Microarray studies hinge upon the correct method of analysis. Therefore, we will briefly justify the approach we used for our analysis before presenting the experimental outcome. We employed several different means of statistical analysis, all of which yielded astonishingly congruent rank orders. To determine coregulated clusters of mRNAs purely upon their pattern of induction, the raw CT values were subjected to hierarchical clustering using euclidian standard correlation or a Pearson correlation-based metric. Euclidian clustering calculates distances between two datum points based on the sum of square differences (Fig. (Fig.3A).3A). The scale encompasses the lowest level of the mRNA of overall lowest abundance (black) in the entire array to the highest level of the mRNA of overall highest abundance (red). Hence, information about overall mRNA levels strongly impacts the rank order, and even background levels exert considerable influence (This is the reason for the weak signal at t = 0 in Fig. Fig.3A.)3A.) If the array comprises a range of RNAs of very different abundances, such as the housekeeping genes for glyceraldehyde-3-phosphate dehydrogenase and actin and rRNAs in addition to low-abundance viral RNAs, changes in the low-abundance mRNAs will contribute to clustering but will not be visible in the color scheme. A standard-correlation metric based clustering calculates the distance as the arc cosine of the scalar product with a maximal range of ±1. By definition, genes with all measurements of zero (i.e., the gene for rhesus tubulin, the normalizing gene) are excluded. This metric compresses the range to yield a unit length normalization but maintains a more realistic representation of mRNA levels among different transcripts. Finally, Pearson correlation-based clustering rescales and median centers the data such that for each gene the time point with the highest-abundance mRNA is set to 1 and the lowest to −1, regardless of overall levels for individual mRNAs. This approach to data analysis yields a relative rank ordering of mRNAs based solely upon their pattern of changes. Two genes with widely different absolute mRNA levels will group together if their transcription patterns change in a similar fashion. This metric is directly comparable to information that can be gathered from Cy3/Cy5 comparative hybridization-based microarrays (18).

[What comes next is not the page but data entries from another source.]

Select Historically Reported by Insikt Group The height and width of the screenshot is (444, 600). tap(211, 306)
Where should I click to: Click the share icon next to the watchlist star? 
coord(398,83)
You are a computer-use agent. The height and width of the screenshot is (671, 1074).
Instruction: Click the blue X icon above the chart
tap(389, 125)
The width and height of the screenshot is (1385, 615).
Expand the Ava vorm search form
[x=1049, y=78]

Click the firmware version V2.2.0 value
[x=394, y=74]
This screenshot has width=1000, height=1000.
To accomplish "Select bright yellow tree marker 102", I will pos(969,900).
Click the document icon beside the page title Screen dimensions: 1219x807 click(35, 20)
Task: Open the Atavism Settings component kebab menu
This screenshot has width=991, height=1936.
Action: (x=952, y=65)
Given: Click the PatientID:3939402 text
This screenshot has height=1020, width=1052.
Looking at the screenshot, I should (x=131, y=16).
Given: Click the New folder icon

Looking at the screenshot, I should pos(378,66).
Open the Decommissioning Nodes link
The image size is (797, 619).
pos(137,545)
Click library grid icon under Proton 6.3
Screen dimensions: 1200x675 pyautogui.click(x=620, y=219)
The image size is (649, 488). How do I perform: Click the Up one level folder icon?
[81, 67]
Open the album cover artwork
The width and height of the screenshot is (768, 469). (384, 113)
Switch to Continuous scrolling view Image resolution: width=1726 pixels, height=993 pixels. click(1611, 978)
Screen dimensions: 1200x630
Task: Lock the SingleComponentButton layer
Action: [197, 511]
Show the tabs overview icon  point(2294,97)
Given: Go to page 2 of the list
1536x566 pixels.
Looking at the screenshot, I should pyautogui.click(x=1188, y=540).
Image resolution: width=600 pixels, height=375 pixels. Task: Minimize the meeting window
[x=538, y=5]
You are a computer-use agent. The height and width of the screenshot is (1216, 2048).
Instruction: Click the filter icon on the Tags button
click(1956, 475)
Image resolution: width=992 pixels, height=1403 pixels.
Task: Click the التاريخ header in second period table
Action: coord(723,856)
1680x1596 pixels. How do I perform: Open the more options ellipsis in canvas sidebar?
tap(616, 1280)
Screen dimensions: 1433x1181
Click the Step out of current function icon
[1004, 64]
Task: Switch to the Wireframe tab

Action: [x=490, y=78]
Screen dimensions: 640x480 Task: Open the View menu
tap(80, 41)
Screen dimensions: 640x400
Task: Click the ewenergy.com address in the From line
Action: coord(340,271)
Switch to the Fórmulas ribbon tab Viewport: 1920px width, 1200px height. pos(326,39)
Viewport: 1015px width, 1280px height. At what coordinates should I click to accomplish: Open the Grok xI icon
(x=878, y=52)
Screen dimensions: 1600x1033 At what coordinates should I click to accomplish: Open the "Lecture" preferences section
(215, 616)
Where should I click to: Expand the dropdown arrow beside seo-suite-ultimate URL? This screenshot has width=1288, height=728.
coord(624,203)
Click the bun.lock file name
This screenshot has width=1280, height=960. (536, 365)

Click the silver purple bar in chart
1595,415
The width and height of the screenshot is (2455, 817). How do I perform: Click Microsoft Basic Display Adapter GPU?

Real-time QPCR-based analysis also allowed us to exclude the variation in total RNA levels and reverse transcriptase efficiency of a particular sample by calculating the abundance of a given RRV mRNA relative to the level of a cellular gene. Here we used rhesus tubulin (RhTub) as dCT = CTgene − CTRhTub, to normalize for viral gene expression as reported in previous publications (16, 19, 32, 40, 41, 54). These dCT values were then subjected to cluster analysis. We applied hierarchical clustering as previously described (18) using ArrayMiner software (OptimaDesign Inc.) under Macintosh OsX10.3.4 (Apple Inc.). ArrayMiner uses Gaussian clustering (a genetic algorithm) as an alternative to self-organizing maps or k means clustering. Both methods yield concurrent results for highly correlated genes that change in a specific pattern, but Gaussian clustering allowed us to identify outliers, namely, genes with no recognizable pattern of transcription. By contrast, distance-based methods always force all signals into an apparent rank order, even if there is no correlation between adjacent entries. Additional calculations were performed using Excel (Microsoft Inc., Redwood, WA) and SPSS v11.0 (SPSS Science Inc., Chicago, IL). Note that the dCT values are still log2 derivatives of the underlying mRNA levels and that clustering using a correlation metric is insensitive to differences in individual primer efficiency (see references 17 and 37 for discussions).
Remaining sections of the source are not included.